Dieses Thema im Forum "Saxophone" wurde erstellt von KUS, 4.Dezember.2017.

  1. stefalt

    stefalt Ist fast schon zuhause hier

    Deckt dich quasi 1:1 mit meinen Erfahrungen. Das 875 war bei mir bis zuletzt im Rennen das 82z eher früh raus. Ich denke heute noch maximal hätte ich evtl. lieber doch ......
     
    KUS gefällt das.
  2. last

    last Ist fast schon zuhause hier

    ...außerdem klingt mein 875EX so schön, weil es einmal im Jahr von einem gewissen @Toko durchgecheckt und eingestellt wird. ;)
    Aber, man sagt, der kann auch 82z einstellen... ;):D;):D

    :Dlast
     
    KUS gefällt das.
  3. KUS

    KUS Ist fast schon zuhause hier

    Ok, jetzt hab lch's verstanden. Danke.

    LG Kai
     
    last gefällt das.
  4. KUS

    KUS Ist fast schon zuhause hier

    Hallo Torsten,

    warum macht man denn unterschiedliche Mechaniken? Aus Kostenersparnisgründen würde man ja möglichst gleiche Baugruppen verwenden. Ist eine der beiden Serien dadurch wartungsintensiver oder verschleissanfälliger?

    LG Kai
     
  5. last

    last Ist fast schon zuhause hier

    Wirklich nur neugierig oder denkst Du auch über einen Kauf nach...? ;)

    :) last
     
  6. last

    last Ist fast schon zuhause hier


    Nach meiner völlig unmaßgeblichen Meinung ist womöglich jedes Sax verschleissanfälliger als ein Custom YAMAHA....;)
    (na los - steinigt mich...)

    :) last
     
    Gerrit gefällt das.
  7. KUS

    KUS Ist fast schon zuhause hier

    Als ich anfing zu spielen, hatte ich mal mit der Anschaffung eines YTS61 geliebäugelt. Aufgrund meines damaligen Sax-Lehrers ist es dann aber ein Selmer SA80 geworden. Tja und seitdem hab ich den Tick mit der Seele.
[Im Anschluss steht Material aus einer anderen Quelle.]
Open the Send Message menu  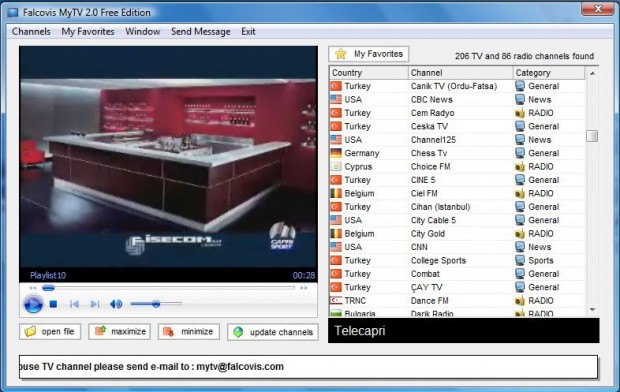point(200,32)
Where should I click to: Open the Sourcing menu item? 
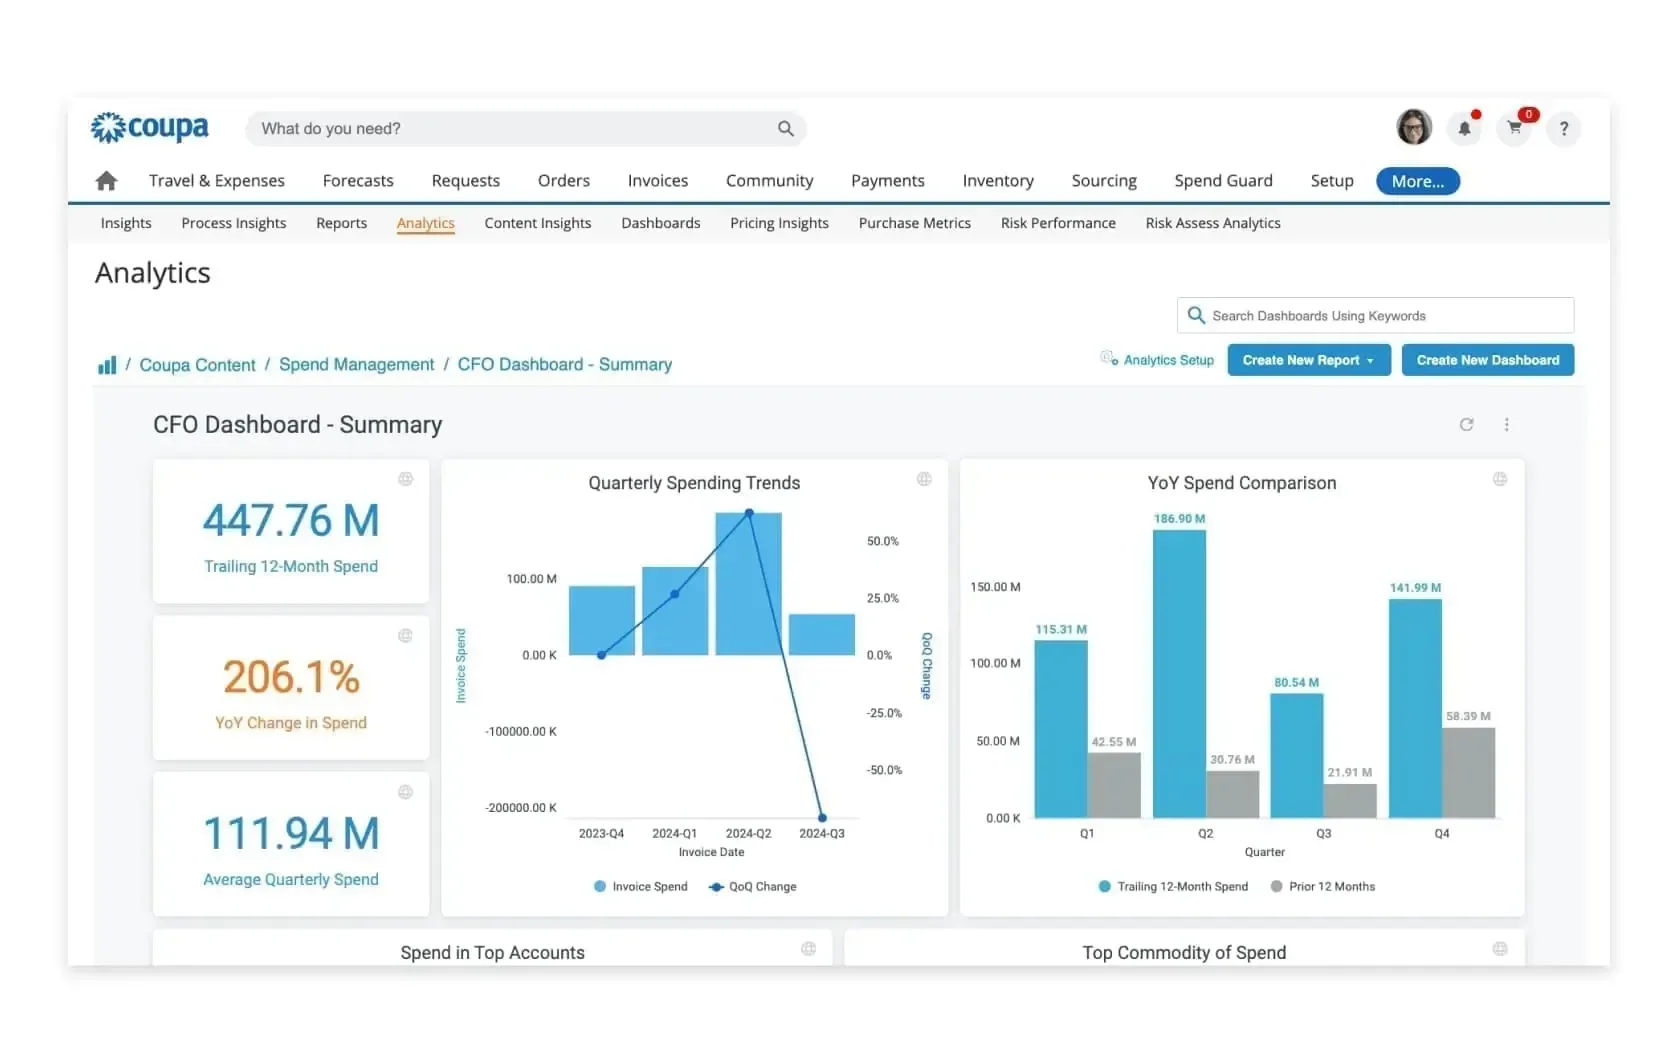(x=1103, y=180)
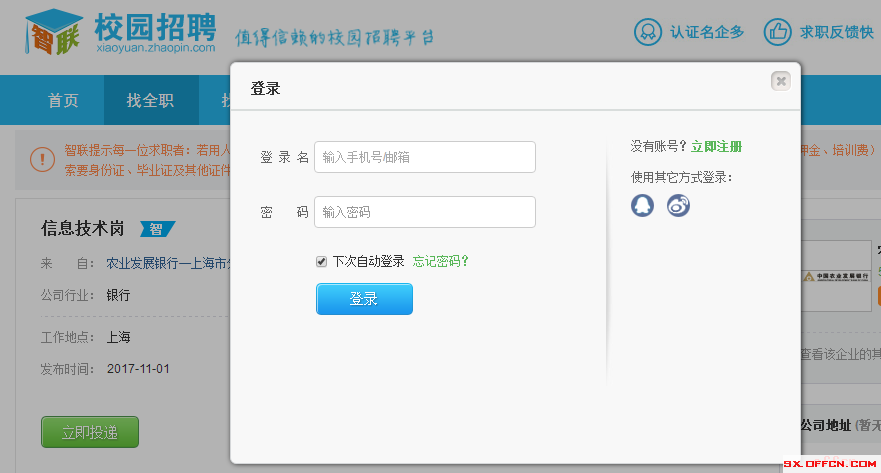
Task: Toggle the 下次自动登录 checkbox
Action: pyautogui.click(x=321, y=262)
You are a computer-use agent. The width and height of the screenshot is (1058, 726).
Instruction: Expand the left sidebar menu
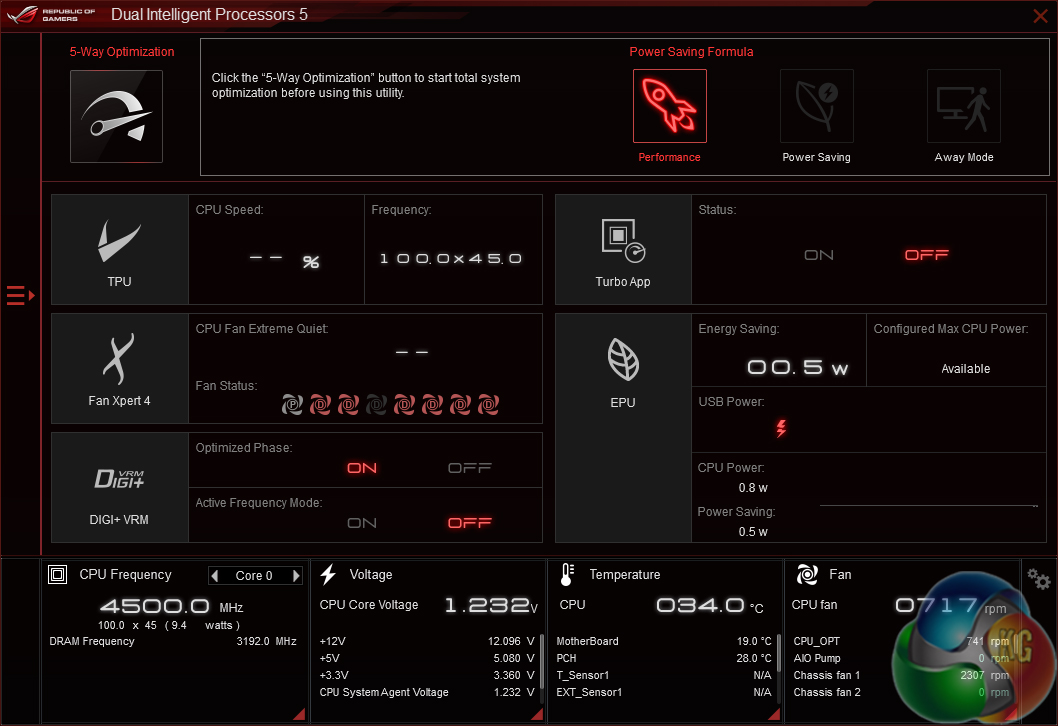[x=20, y=295]
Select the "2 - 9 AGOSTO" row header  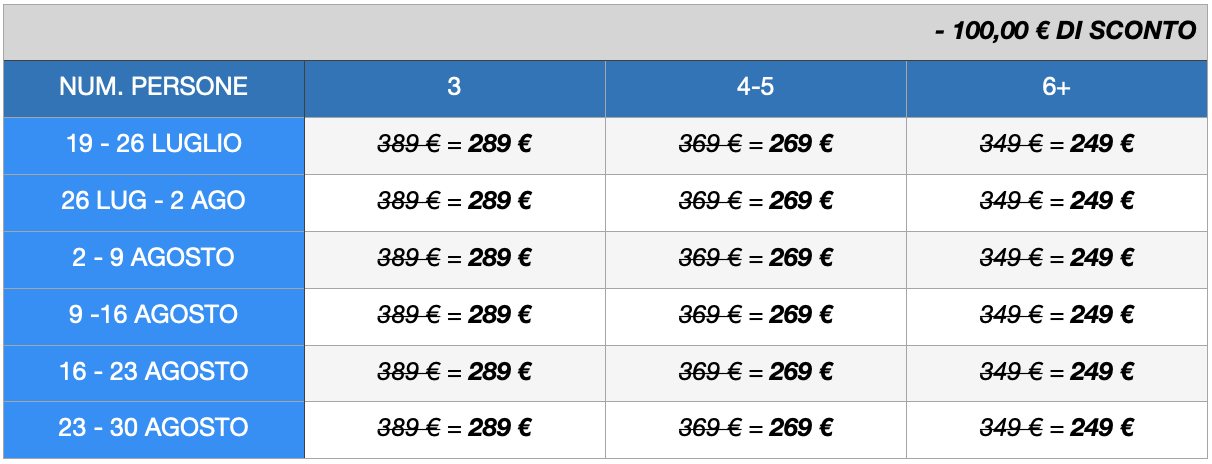pyautogui.click(x=154, y=258)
    Aber ich finde Yamaha schon eine geile Marke. Vor zwei Jahren habe ich auf der Musikmesse mal ein 875EX angetestet. Das war schon beeindruckend. Im Vergleich zu meinem SA80 empfand ich aber als zu homogen. Also ich habe zumindest nicht mehr rausholen können. Und dann habe ich neulich einen Saxer der Folkwangmusikhochschule mit einem 82Z spielen hören und das war so völlig anders (klar ist eben alles andere als so ein Anfänger wie ich). Da war mein Interesse geweckt. Was ist denn nun der Unterschied zwischen den beiden Serien.

    ;-) Kai
     
    last gefällt das.
  8. Siggi

    Siggi Ist fast schon zuhause hier

    Hallo,
    ich habe lediglich ein Vergleich von meinem YTS-62E (Bj. 2000/2001) zu einem YTS-82Z unlackiert der ersten Generation und zwei lackierten YTS-82Z neuester Generation.
    Das unlackiert aus der ersten Generation hatte ich von einem Kollegen über einige Zeit ausgeliehen.
    Der Klang war erste Sahne, hat mir besser zugesagt als beim 62er.
    Wermutstropfen war die Intonation, die Palmkeys gingen deutlich nach oben weg, das bin ich vom 62er nicht gewohnt. S-Bogen vom 62er auf das 82Z und siehe da, eine super Intonation - das waren wohl die ersten G1 Bögen. So wie mir gesagt wurde, wurden die Bögen nochmals nachjustiert und passen mittlerweile mit gewohnter Yamaha Intonation.
    Die lackierten 82er aus der aktuellen Serie, beide in Musikläden angespielt, haben mir nicht besser gefallen als mein 62er, kein Grund zu wechseln.
    Bei dem unlackierten 82er der ersten Generation meines Kollegen könnte ich schon schwach werden....vielleicht möchte er es ja mal los werden, wegen der Optik...sieht schon ziemlich angeranzt aus...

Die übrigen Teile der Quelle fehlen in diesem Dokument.